#### [ASSIGNMENT]
Please return all records verbatim, no pictures.

Top of MATERIAL FOR THIS TASK

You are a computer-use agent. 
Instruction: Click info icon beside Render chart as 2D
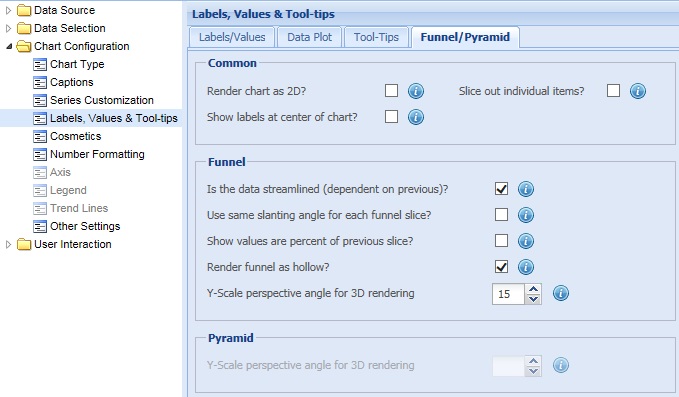(x=416, y=91)
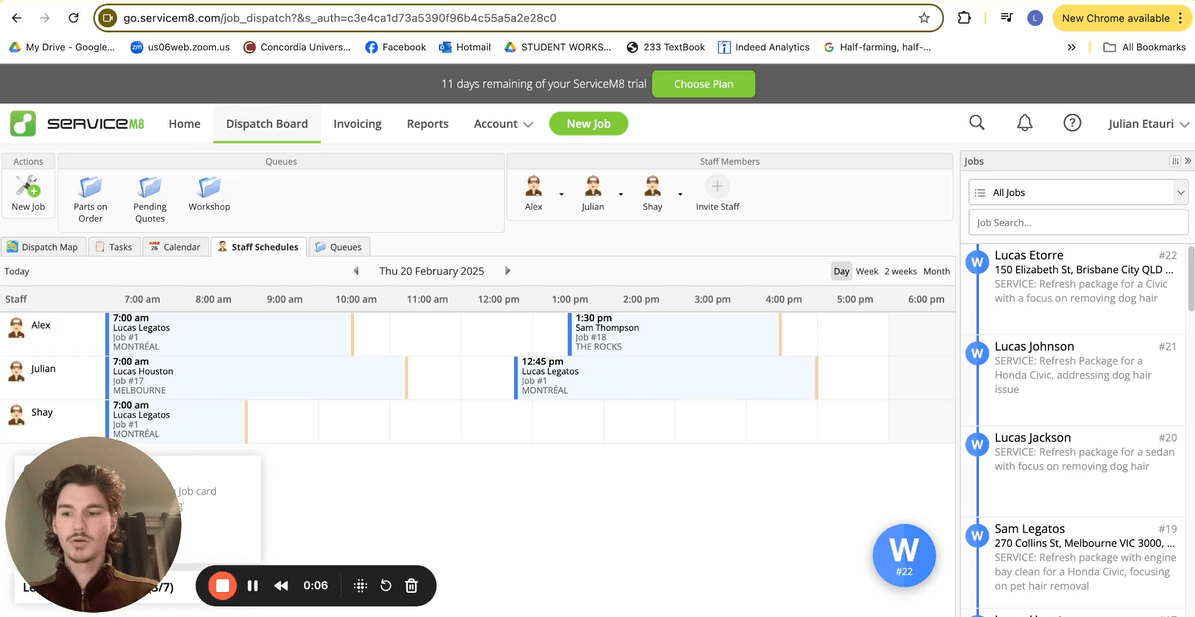Viewport: 1195px width, 617px height.
Task: Click the Choose Plan button
Action: [x=703, y=84]
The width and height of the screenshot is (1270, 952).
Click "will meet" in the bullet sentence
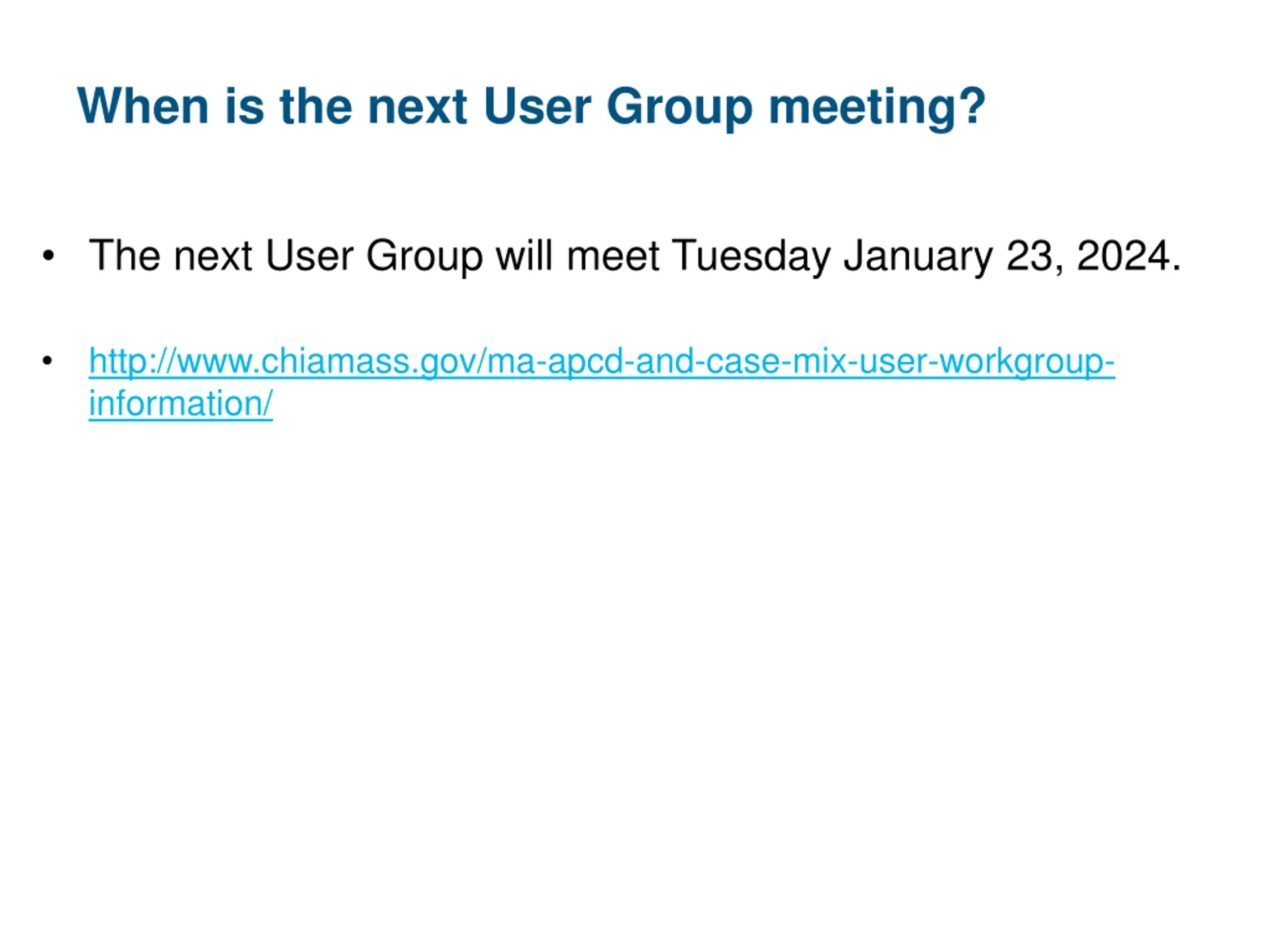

Bottom of MATERIAL FOR THIS TASK

#### [RESULT FOR THIS TASK]
You are a computer-use agent. 
Instruction: Click info icon beside Render chart as 2D
(x=416, y=91)
Viewport: 1195px width, 617px height.
Task: Click the Choose Plan button
Action: [x=703, y=84]
The width and height of the screenshot is (1270, 952).
Click "will meet" in the bullet sentence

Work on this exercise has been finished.